# Try it:
Below are the records; give again exactly the lines from the one containing "Click the green terminal cursor block" through the one containing "Task: Click the Cancel", leaving out pictures.

[Supplied data Boundary: Start]

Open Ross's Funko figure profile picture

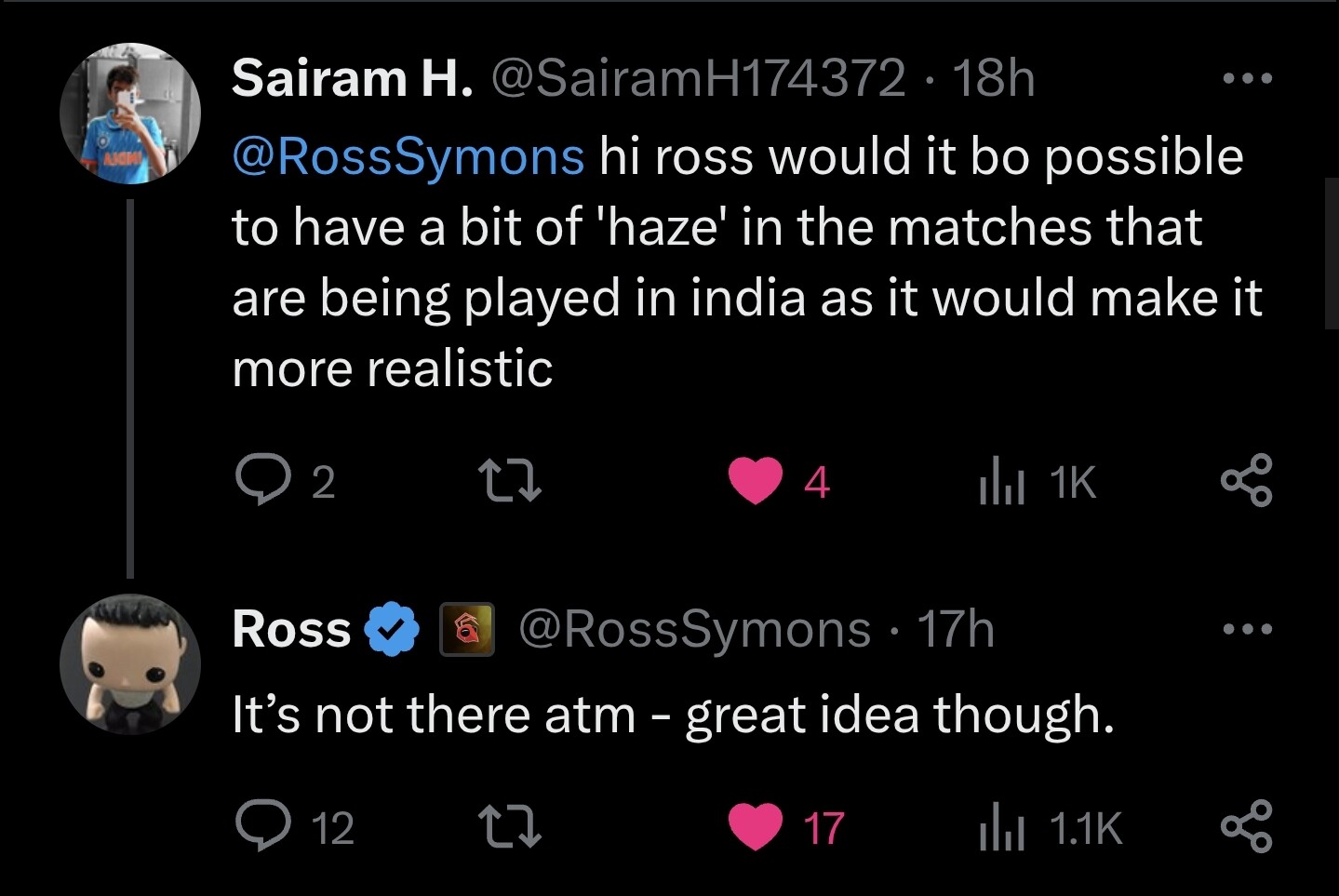tap(130, 664)
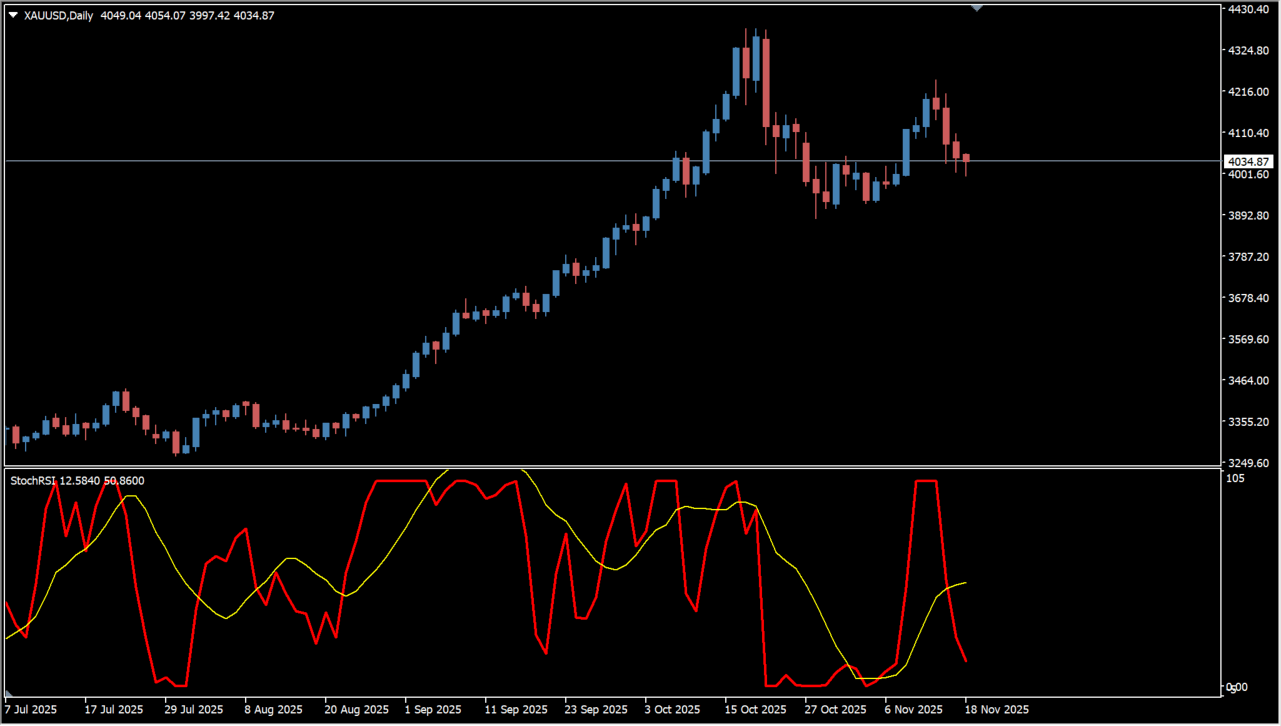The image size is (1281, 726).
Task: Click the 18 Nov 2025 date label
Action: click(996, 709)
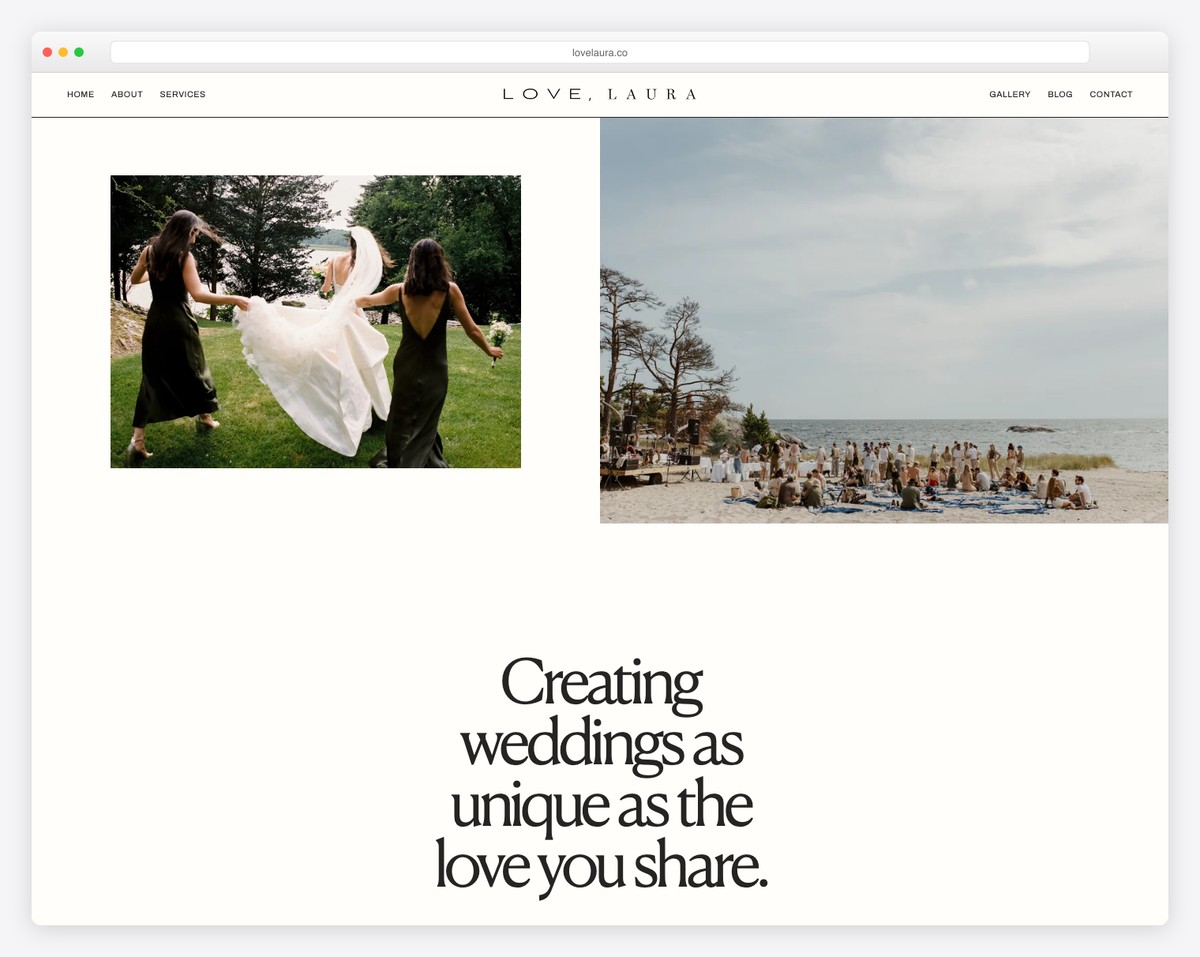The width and height of the screenshot is (1200, 957).
Task: Click the words 'love you share'
Action: point(600,866)
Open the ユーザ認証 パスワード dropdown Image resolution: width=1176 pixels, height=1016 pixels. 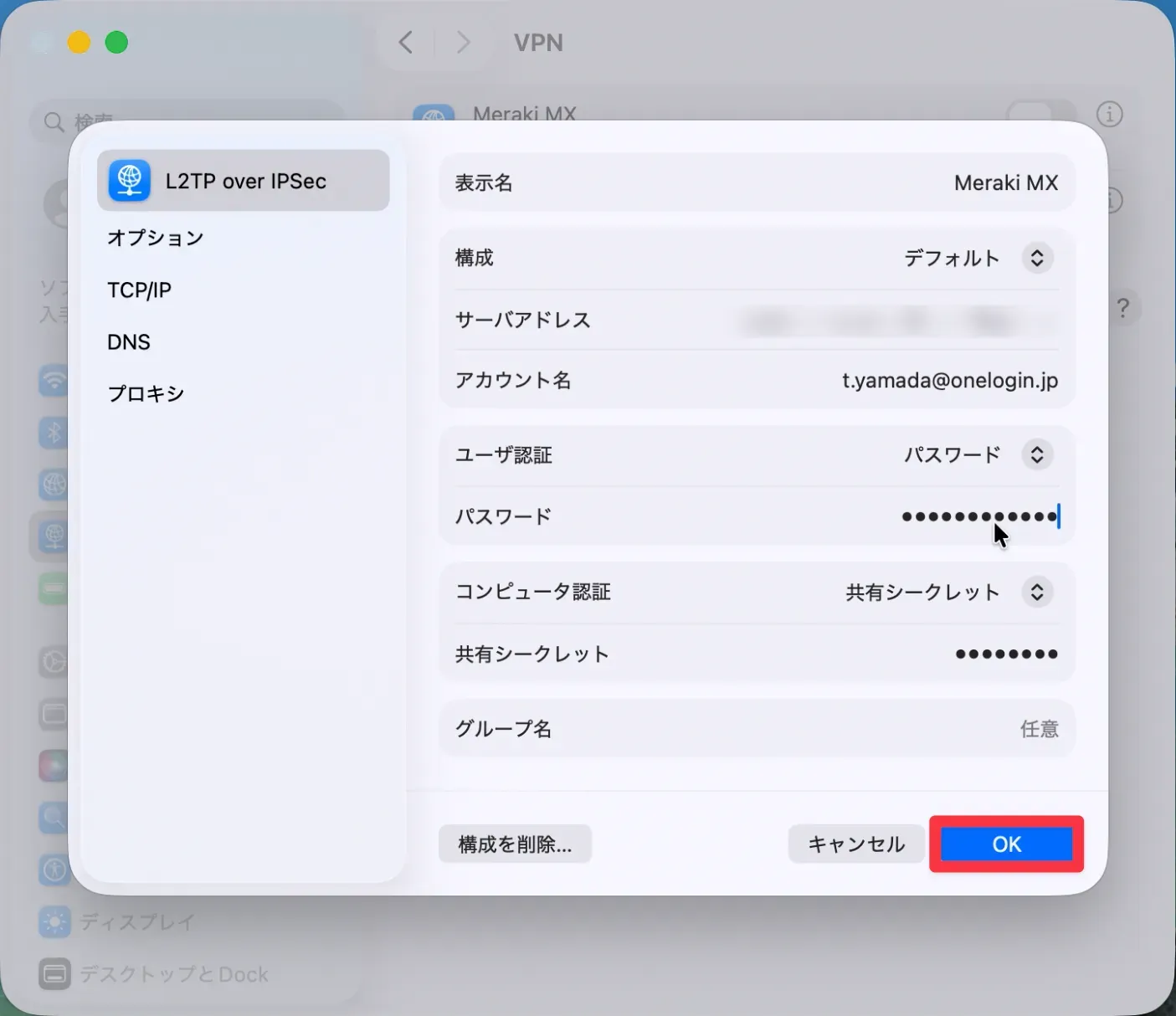pyautogui.click(x=1036, y=455)
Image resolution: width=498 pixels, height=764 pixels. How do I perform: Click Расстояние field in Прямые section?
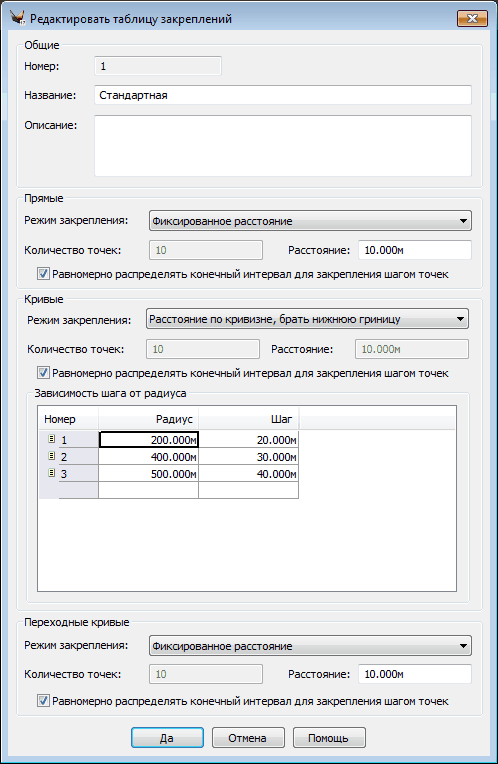tap(415, 250)
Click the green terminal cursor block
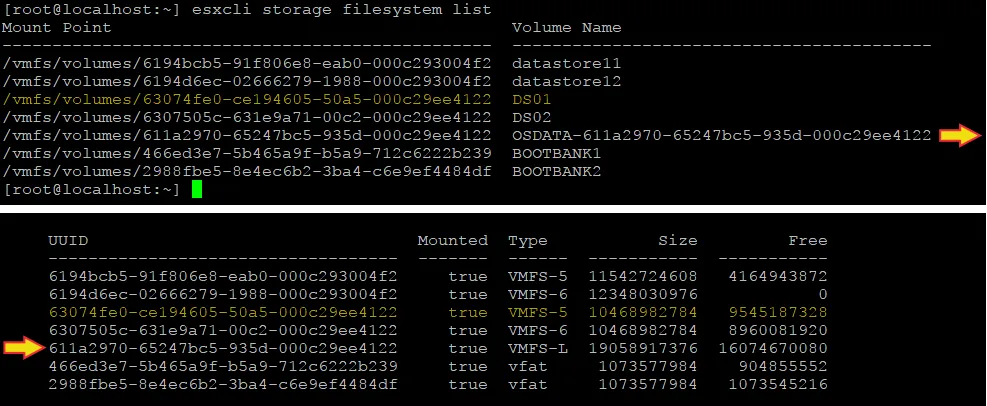 coord(197,189)
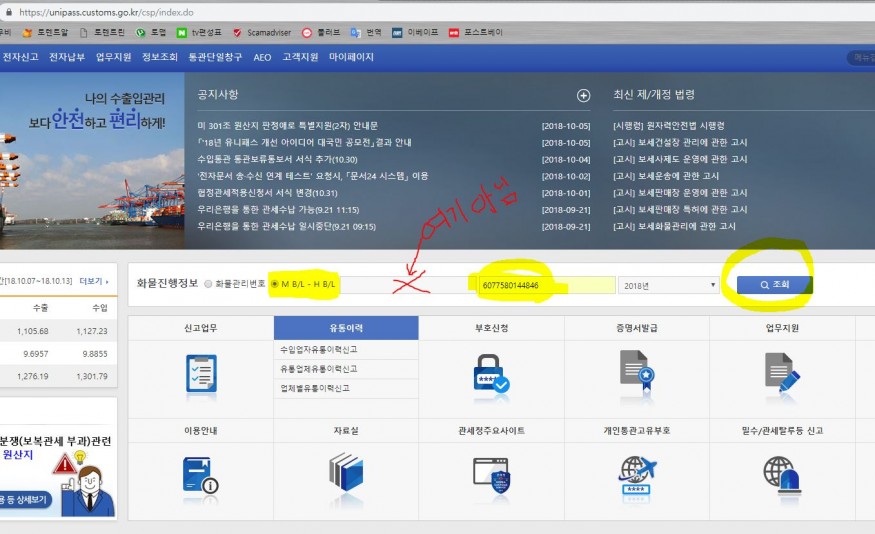Viewport: 875px width, 534px height.
Task: Open the 부호신청 padlock icon
Action: point(491,372)
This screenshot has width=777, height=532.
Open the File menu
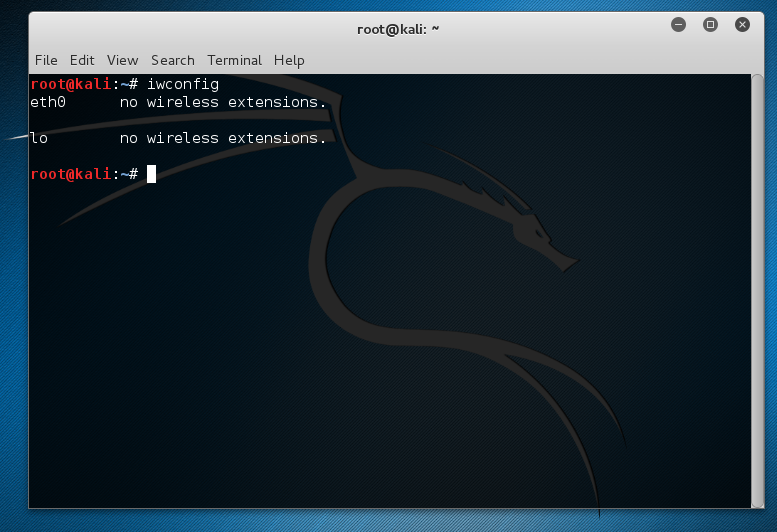click(46, 60)
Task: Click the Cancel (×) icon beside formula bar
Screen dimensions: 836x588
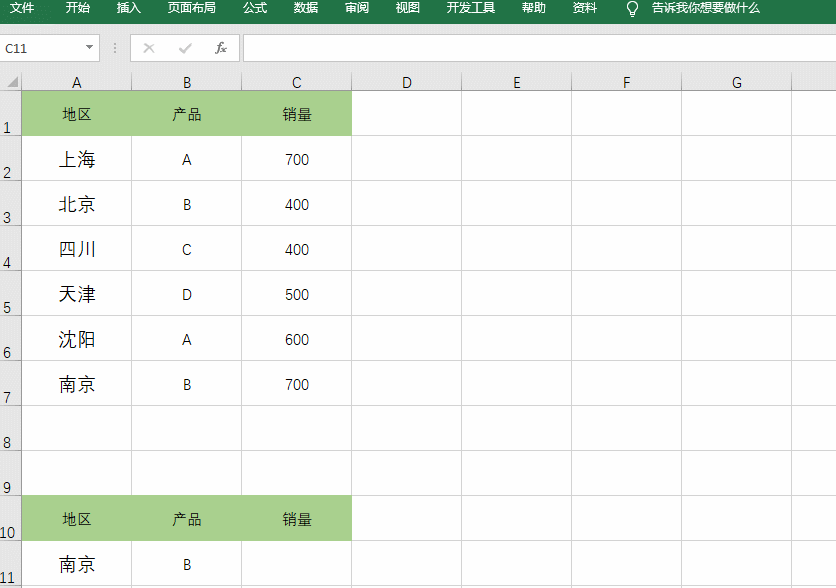Action: click(x=148, y=47)
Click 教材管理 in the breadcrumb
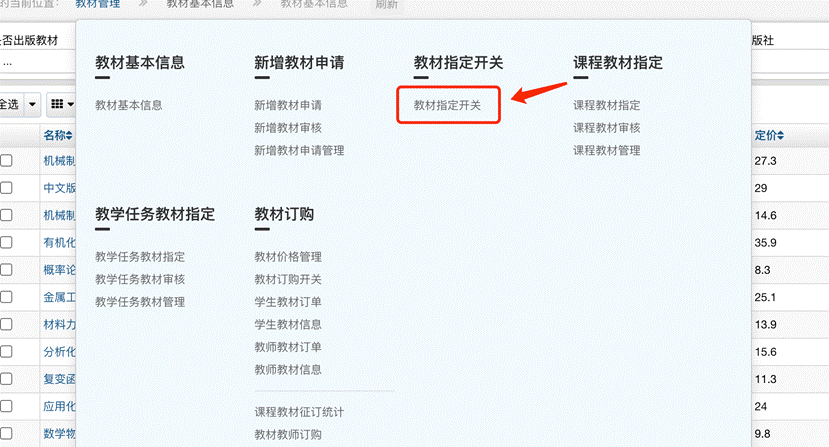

[Supplied data Boundary: End]

# Exercise result:
Click the green terminal cursor block
 coord(197,189)
Viewport: 875px width, 534px height.
Task: Open the 부호신청 padlock icon
Action: point(491,372)
This screenshot has width=777, height=532.
Open the File menu
click(46, 60)
Task: Click the Cancel (×) icon beside formula bar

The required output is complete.